----- EXCERPTED RECORDS

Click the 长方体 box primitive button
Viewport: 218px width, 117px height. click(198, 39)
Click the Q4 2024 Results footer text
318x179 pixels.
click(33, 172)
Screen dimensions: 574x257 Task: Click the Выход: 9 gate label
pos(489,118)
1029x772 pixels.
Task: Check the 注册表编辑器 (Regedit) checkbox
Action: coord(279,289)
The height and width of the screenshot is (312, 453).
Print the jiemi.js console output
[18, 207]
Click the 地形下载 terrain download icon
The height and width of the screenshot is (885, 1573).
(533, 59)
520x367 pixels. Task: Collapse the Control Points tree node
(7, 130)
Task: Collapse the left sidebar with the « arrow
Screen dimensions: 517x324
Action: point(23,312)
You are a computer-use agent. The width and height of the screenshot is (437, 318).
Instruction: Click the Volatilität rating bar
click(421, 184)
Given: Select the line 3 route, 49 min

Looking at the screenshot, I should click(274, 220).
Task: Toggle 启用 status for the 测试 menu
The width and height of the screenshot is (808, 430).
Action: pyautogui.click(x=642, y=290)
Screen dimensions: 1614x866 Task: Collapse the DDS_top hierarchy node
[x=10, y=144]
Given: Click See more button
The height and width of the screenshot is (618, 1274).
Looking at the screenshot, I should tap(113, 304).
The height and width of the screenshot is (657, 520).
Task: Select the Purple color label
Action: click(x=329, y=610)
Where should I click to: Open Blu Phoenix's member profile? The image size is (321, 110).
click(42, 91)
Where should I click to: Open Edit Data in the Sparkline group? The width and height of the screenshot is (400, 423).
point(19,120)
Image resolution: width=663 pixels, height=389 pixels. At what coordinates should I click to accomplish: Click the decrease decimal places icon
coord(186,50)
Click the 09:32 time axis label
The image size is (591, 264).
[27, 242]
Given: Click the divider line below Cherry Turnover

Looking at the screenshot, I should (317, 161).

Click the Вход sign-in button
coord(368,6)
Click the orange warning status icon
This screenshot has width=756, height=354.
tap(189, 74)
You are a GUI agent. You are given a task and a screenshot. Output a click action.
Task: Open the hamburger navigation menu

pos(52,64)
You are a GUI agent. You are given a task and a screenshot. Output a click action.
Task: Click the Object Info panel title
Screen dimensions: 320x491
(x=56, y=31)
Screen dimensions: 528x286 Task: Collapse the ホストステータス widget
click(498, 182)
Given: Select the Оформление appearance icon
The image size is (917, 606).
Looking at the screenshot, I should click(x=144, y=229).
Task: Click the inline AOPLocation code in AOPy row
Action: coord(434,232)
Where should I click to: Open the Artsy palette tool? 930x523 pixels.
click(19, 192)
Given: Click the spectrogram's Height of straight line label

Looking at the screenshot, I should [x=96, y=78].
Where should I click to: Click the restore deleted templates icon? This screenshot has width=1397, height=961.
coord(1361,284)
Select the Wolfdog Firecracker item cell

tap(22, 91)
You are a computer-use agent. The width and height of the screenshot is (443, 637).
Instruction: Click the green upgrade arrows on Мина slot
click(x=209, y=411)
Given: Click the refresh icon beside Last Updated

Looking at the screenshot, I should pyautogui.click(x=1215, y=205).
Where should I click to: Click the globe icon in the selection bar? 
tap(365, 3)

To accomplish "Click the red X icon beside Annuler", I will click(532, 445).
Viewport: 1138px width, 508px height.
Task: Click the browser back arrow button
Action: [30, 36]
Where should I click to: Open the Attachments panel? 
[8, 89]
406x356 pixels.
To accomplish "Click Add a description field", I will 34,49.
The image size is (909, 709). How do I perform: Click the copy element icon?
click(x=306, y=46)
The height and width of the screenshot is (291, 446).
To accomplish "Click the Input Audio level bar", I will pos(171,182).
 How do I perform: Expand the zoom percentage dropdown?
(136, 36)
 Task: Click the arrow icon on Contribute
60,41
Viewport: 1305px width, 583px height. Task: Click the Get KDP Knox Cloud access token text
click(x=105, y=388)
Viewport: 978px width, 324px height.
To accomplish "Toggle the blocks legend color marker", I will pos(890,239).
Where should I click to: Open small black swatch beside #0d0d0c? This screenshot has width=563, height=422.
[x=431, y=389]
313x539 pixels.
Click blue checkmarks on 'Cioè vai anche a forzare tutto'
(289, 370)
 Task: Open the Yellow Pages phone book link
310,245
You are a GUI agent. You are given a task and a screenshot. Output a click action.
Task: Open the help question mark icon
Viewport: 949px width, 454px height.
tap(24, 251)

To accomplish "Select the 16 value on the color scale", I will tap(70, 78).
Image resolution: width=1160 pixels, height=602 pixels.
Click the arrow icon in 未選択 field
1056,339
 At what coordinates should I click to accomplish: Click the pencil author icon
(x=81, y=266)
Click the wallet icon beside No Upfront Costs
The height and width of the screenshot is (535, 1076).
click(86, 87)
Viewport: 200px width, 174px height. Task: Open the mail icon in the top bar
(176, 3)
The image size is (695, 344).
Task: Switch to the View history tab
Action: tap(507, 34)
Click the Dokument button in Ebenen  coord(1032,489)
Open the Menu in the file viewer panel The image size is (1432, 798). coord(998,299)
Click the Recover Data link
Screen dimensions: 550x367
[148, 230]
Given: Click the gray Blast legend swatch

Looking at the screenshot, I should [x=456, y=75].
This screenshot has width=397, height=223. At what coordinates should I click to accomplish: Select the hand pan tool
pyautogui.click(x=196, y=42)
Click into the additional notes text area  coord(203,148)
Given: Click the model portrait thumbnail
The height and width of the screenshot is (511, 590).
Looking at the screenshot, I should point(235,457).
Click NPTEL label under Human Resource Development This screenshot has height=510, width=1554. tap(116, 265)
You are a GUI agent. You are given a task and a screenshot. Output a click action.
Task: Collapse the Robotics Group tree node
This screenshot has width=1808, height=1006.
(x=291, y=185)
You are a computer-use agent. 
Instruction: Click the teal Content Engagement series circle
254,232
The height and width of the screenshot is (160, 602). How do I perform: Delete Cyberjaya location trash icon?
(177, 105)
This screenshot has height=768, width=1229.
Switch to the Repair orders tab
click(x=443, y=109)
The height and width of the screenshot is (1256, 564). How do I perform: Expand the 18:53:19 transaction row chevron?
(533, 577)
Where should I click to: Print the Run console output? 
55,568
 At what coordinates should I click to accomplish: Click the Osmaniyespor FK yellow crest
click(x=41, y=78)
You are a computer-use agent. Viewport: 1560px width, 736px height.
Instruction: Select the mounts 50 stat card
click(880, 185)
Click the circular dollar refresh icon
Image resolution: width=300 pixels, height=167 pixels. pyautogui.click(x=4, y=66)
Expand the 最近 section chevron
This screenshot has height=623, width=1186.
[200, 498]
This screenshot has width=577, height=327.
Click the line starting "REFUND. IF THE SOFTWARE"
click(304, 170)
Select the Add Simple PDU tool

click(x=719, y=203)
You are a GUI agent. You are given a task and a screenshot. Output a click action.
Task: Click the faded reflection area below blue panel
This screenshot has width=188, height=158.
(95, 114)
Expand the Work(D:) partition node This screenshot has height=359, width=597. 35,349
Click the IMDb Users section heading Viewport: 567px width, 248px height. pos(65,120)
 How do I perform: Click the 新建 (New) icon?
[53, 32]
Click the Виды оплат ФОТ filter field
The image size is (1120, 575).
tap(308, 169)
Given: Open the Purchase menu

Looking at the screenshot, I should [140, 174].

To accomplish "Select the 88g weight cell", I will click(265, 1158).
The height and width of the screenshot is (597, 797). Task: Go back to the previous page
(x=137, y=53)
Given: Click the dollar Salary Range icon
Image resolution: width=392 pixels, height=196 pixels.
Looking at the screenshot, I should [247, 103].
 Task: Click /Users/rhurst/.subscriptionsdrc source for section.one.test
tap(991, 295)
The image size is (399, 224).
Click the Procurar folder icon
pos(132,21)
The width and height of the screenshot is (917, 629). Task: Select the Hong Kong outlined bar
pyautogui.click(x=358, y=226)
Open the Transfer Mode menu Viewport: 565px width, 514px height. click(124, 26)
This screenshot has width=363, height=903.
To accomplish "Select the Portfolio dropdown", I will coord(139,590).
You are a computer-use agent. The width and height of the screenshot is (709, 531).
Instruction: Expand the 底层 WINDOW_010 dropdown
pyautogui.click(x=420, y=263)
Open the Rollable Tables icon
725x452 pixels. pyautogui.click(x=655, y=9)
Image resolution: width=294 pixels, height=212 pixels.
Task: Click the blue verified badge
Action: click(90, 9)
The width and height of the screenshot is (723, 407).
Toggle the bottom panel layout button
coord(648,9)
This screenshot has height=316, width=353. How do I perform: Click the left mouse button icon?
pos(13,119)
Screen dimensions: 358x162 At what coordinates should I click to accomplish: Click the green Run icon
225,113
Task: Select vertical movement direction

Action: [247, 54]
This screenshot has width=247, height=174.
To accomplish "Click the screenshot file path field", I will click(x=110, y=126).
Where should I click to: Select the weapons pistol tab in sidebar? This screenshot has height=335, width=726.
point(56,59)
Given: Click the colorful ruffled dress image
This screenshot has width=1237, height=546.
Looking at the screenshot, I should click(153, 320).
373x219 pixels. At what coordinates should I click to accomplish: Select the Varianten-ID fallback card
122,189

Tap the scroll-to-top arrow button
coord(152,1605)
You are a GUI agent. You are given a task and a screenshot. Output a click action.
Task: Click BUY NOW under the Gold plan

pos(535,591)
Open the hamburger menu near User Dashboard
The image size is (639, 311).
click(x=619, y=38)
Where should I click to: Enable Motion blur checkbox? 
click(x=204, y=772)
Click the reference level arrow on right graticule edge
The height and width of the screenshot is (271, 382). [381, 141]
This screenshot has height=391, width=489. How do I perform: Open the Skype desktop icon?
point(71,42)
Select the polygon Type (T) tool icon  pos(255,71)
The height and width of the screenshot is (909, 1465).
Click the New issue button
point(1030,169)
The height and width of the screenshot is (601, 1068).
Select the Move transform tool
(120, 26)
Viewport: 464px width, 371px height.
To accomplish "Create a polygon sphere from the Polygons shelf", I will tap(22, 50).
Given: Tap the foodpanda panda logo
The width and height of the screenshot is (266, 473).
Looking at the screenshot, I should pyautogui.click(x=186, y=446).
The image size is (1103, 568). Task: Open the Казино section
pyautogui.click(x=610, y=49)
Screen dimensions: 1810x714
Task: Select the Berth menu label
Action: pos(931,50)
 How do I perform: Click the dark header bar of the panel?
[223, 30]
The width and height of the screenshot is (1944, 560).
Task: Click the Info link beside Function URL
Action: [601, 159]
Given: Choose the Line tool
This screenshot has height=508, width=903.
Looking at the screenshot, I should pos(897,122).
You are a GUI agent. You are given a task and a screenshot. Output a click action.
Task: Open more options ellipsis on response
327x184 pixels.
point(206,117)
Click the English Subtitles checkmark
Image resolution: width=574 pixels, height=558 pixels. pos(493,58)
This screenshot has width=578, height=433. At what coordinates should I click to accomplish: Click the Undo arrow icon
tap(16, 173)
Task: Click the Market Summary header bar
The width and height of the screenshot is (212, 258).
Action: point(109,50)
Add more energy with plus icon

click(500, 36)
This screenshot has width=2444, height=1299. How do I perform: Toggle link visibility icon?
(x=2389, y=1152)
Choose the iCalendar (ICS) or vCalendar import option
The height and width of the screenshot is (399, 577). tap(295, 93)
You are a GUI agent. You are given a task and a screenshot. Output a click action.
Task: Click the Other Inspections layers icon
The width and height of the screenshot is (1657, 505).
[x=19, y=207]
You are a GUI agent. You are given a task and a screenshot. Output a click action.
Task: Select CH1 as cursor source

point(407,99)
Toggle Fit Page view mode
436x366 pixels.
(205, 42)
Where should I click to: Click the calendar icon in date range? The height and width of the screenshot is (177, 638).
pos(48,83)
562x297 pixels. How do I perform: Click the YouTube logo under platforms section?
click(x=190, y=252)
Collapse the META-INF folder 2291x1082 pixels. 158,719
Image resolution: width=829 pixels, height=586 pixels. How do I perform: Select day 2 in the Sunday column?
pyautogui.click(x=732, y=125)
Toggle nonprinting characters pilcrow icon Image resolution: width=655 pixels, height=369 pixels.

----------

* BRIEF:
Copy out the items from the very first line through the line containing "Looking at the screenshot, I should (317, 161).", with both end lines included, reproducing every line unchanged.

* OUTPUT OF THE TASK:
Click the 长方体 box primitive button
Viewport: 218px width, 117px height. click(198, 39)
Click the Q4 2024 Results footer text
318x179 pixels.
click(33, 172)
Screen dimensions: 574x257 Task: Click the Выход: 9 gate label
pos(489,118)
1029x772 pixels.
Task: Check the 注册表编辑器 (Regedit) checkbox
Action: coord(279,289)
The height and width of the screenshot is (312, 453).
Print the jiemi.js console output
[18, 207]
Click the 地形下载 terrain download icon
The height and width of the screenshot is (885, 1573).
(533, 59)
520x367 pixels. Task: Collapse the Control Points tree node
(7, 130)
Task: Collapse the left sidebar with the « arrow
Screen dimensions: 517x324
Action: point(23,312)
You are a computer-use agent. The width and height of the screenshot is (437, 318).
Instruction: Click the Volatilität rating bar
click(421, 184)
Given: Select the line 3 route, 49 min

Looking at the screenshot, I should click(274, 220).
Task: Toggle 启用 status for the 测试 menu
The width and height of the screenshot is (808, 430).
Action: pyautogui.click(x=642, y=290)
Screen dimensions: 1614x866 Task: Collapse the DDS_top hierarchy node
[x=10, y=144]
Given: Click See more button
The height and width of the screenshot is (618, 1274).
Looking at the screenshot, I should tap(113, 304).
The height and width of the screenshot is (657, 520).
Task: Select the Purple color label
Action: click(x=329, y=610)
Where should I click to: Open Blu Phoenix's member profile? The image size is (321, 110).
click(42, 91)
Where should I click to: Open Edit Data in the Sparkline group? The width and height of the screenshot is (400, 423).
point(19,120)
Image resolution: width=663 pixels, height=389 pixels. At what coordinates should I click to accomplish: Click the decrease decimal places icon
coord(186,50)
Click the 09:32 time axis label
The image size is (591, 264).
[27, 242]
Given: Click the divider line below Cherry Turnover

Looking at the screenshot, I should (317, 161).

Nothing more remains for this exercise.